2. Pomiar absorbancji wyizolowanych kwasów nukleinowych i porównanie wydajności izolacji.
3. Zaliczenie ćwiczeń na podstawie zbiorczego zestawienia porównawczego wydajności izolacji, dla różnych materiałów biologicznych i technik izolacji (w formie protokołu).

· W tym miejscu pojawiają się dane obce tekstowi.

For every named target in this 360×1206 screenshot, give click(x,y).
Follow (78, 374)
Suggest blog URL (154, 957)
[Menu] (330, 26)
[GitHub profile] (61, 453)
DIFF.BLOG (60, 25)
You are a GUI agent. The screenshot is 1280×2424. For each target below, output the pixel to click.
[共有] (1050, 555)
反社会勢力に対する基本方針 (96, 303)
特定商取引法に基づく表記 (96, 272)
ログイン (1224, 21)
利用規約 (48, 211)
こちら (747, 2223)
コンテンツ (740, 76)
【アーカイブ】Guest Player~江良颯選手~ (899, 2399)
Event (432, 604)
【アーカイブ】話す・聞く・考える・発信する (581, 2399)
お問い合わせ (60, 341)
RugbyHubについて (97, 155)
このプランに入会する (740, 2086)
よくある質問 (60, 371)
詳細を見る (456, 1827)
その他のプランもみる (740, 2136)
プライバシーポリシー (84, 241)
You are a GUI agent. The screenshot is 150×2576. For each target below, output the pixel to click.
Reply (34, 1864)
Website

Podział sekcji /materiałów/technik izolacji:
Sekcja |
Materiał |
Protokół |
1,7 |
osady komórkowe (K562 lub HCT 166) |
A |
2,8 |
osady komórkowe (K562 lub HCT 166) |
B |
3,9 |
homogenaty mrożonych mięśni somatycznych szczura |
A |
4,10 |
homogenaty mrożonych mięśni somatycznych szczura |
B |
5,11 |
homogenaty mrożonych wątrób szczurzych |
A |
6,12 |
homogenaty, utrwalonych w 4% formalinie, wątrób szczurzych |
A |
Protokół A (izolacja DNA)
Odczynniki:
bufor B: Na2EDTA (5mmol/l), deferoksamina (0,15 mmol/l),10 mmol/l Tris-HCl, pH=8.0;
proteinaza K 20 mg/ml (Sigma);
rybonukleaza A 10 mg/ml (Sigma);
rybonukleaza T1 10 000 jednostek Kunitza/ml (Sigma);
SDS 10 % (m/v)(Sigma);
mieszanina fenol:chloroform:alkohol izoamylowy (25:24:1), doprowadzona do pH=8.0 buforem Tris-HCl (0,5 mol/l);
mieszanina chloroform:alkohol izoamylowy (24:1);
etanol 96 % (v/v), 70 % (v/v);
roztwór soli fizjologicznej 1 x PBS (firmy PAA).
Wykonanie:
Zamrożone osady komórkowe lub zamrożone/utrwalone tkanki umieszczano w roztworze soli fizjologicznej 1 x PBS ręcznie rozdrabniano homogenizatorem tłokowym przez 2 minuty w temperaturze 0-2°C. Otrzymaną zawiesinę wirowano przez 20 minut przy 700 × g w temperaturze 4°C. Osad wstępnie oczyszczonych jąder komórkowych przemywano roztworem 1 x PBS i wirowano jak wyżej.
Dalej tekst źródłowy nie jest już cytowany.